───── Dataset extract ─────

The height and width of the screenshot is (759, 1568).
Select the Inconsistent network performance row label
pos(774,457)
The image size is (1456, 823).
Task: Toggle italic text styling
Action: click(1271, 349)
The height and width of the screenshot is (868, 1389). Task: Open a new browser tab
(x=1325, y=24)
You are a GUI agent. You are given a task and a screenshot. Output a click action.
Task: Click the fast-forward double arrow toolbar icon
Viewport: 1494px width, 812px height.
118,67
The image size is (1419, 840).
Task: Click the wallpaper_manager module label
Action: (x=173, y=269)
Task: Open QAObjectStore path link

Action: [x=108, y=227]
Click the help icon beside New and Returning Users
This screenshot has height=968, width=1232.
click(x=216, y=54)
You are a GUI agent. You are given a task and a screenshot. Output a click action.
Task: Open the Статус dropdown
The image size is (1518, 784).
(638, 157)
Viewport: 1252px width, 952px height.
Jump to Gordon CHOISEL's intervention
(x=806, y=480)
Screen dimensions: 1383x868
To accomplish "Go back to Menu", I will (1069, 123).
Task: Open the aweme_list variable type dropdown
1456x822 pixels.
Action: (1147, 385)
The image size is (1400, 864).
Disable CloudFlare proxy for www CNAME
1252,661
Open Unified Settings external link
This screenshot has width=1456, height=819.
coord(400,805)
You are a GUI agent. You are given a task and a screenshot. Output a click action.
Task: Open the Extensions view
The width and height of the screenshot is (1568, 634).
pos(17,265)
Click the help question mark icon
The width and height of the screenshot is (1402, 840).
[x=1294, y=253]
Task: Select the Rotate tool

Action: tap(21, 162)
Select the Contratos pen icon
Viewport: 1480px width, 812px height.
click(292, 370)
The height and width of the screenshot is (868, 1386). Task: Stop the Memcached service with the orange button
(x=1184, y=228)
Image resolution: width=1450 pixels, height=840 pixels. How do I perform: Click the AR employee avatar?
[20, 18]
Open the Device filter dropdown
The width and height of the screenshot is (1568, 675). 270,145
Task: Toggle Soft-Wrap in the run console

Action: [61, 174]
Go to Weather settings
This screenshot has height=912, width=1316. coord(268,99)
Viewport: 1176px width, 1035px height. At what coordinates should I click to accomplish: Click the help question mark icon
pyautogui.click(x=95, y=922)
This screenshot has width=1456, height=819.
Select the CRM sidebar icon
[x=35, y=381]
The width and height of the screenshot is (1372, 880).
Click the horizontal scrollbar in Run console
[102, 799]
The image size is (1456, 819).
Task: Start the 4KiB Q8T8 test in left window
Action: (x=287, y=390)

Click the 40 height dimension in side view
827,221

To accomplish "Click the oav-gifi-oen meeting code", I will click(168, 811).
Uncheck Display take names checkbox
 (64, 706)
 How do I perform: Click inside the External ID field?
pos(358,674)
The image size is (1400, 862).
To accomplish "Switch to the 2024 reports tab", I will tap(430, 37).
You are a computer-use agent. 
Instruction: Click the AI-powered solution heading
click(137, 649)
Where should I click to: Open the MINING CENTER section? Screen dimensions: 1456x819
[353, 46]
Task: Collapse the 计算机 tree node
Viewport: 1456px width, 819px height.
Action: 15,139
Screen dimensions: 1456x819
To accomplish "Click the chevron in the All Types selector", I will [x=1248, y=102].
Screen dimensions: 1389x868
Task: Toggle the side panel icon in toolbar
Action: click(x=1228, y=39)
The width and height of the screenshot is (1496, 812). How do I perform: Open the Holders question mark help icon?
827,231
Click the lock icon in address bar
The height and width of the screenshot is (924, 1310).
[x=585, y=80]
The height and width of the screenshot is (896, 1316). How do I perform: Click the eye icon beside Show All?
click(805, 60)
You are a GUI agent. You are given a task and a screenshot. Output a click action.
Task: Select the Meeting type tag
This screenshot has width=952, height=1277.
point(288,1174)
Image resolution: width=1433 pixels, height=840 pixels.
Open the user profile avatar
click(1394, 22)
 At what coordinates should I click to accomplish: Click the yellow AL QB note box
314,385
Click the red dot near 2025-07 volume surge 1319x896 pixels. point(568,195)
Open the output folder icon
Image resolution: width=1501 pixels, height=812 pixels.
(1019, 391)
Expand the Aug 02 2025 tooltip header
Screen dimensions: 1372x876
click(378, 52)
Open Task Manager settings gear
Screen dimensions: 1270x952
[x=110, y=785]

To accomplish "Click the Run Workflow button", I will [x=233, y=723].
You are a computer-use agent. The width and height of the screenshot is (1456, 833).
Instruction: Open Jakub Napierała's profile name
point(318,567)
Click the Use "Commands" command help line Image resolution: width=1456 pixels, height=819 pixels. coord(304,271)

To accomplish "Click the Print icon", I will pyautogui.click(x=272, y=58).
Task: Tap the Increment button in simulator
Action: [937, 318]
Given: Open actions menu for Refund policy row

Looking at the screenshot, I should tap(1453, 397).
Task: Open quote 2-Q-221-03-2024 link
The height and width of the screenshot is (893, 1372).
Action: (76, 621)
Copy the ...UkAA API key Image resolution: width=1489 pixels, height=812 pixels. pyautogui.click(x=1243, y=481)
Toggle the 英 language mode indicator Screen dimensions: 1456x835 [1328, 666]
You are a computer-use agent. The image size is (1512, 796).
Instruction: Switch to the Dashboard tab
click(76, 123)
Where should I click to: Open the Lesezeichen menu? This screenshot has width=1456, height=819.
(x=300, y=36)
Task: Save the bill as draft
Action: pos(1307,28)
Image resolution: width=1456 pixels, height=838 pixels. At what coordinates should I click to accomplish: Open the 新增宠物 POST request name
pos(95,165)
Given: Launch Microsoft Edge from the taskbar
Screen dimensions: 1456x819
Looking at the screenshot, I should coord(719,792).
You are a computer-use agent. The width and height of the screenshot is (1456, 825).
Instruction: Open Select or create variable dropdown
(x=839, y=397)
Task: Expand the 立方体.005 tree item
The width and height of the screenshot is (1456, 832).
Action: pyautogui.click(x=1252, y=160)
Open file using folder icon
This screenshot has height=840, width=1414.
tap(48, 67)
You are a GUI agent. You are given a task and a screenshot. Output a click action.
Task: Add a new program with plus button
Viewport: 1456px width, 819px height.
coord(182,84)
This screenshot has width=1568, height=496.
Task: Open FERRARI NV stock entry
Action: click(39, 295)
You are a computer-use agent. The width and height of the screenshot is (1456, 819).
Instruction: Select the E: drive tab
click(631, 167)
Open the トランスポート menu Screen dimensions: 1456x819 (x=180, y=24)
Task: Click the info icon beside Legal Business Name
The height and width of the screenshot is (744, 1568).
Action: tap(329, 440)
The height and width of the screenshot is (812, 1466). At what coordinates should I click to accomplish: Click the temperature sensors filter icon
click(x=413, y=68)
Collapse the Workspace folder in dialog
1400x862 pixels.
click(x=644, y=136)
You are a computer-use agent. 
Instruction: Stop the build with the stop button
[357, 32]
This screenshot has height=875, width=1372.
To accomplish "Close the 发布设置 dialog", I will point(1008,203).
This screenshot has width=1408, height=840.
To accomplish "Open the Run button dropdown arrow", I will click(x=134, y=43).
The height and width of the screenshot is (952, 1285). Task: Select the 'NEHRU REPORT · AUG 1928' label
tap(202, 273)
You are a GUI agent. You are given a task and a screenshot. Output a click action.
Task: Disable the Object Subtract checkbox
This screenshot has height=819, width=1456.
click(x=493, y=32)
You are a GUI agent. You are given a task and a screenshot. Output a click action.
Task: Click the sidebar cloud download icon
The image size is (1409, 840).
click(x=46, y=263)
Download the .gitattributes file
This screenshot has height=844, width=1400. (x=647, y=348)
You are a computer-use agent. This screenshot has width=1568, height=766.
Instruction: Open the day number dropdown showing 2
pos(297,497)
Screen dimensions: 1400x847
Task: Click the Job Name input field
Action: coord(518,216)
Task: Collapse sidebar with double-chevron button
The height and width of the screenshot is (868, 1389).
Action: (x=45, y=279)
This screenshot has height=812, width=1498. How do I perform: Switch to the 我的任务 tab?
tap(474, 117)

─────

Exercise objective | Once a line of the records is found to contain "double", copy it out.

Expected answer |
Task: Click the fast-forward double arrow toolbar icon
Task: Collapse sidebar with double-chevron button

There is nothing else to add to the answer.